There are many books on AI and a growing number that make applications to faith and Christian living. But few give you the wide angle lens. If you are looking for a book that makes AI understandable and then goes on to apply it to everyone from marketplace leaders, nonprofit professionals, and ministry practitioners, this is where you should start. The bibliography in AI Shepherds and Electric Sheep has over 400 resources is worth the price of admission all on its own! 

The book starts defining this fast moving area of innovation. I like this description that the authors make early on, "One way of envisioning AI might be to think of it as a galaxy of applications, all of which make use of similar technology but at different levels of complexity. When you look up at the stars, everything looks much the same from a distance, but when you gaze at the heavens through a powerful telescope, you can see widely varying configurations of stars with very different dynamics." 
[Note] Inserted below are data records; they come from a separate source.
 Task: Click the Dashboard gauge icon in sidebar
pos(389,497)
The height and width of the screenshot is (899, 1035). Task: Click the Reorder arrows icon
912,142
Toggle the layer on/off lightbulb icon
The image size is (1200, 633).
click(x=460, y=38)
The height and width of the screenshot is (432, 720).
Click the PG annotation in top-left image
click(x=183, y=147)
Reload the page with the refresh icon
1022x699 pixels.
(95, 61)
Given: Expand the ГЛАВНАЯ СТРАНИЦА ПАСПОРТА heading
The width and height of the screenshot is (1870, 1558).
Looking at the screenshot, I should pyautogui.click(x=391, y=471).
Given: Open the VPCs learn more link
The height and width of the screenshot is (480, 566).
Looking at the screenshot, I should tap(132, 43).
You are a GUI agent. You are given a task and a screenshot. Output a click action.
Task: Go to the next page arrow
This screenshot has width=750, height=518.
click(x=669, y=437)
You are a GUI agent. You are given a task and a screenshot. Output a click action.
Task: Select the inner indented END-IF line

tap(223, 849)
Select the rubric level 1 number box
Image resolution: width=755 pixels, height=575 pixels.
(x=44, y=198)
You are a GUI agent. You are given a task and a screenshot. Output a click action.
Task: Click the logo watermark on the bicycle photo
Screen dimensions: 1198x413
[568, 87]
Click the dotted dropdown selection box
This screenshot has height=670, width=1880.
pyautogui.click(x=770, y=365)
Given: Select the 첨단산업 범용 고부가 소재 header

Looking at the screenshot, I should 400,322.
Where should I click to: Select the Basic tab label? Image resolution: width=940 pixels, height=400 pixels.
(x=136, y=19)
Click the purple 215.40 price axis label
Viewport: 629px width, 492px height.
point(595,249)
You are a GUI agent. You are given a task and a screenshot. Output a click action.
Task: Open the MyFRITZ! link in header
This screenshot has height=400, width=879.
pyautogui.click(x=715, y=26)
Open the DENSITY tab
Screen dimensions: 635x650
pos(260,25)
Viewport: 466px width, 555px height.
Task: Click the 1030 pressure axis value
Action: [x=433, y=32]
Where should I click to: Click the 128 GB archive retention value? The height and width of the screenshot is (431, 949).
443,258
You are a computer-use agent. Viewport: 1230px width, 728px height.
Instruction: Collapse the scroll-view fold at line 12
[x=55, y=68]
Towards the end of the book, they describe the purpose of this project like this, "If this book is about anything, it is not about understanding ourselves as techno-humans, fused with the algorithms of machine learning; rather, it is about the need to understand technology as our ancestors understood their ploughs, looms, shovels, and pickaxes - as tools used to complete a job, not to take over our lives so that we become products divorced from family, friends, emotions, and our living history." 

The authors, Sean O'Callaghan and Paul Hoffman, take the reader on a very broad tour of implications, and Biblical perspectives. They apply their thinking to different industries and sectors of society; giving special focus on educators, those involved in discipleship, and leaders in pastoral and nonprofit ministry. It's a lot to take in, but, remember that I called it "a place to start."

Finally, they hit on one of the most important implications of AI in my perspective, "If AI is about anything, it is about decision-making. In fact, one of the attractions of AI to many constituencies is that AI can take the human out of the decision-making loop, thereby leaving room, theoretically, for a dispassionate, logical, and efficient outcome. So if we are asking the question "What is AI?," we can say that it is both a supplement to and a replacement for human intelligence in the decision-making process, depending on the circumstances. This is an important consideration. For the first time in history, a nonhuman entity can make crucial decisions both with and for human beings." 

You can't help but leave this book with the weight of our next few steps forward more clearly understood. Now the question is, "How will we steward the use of AI for human flourishing?"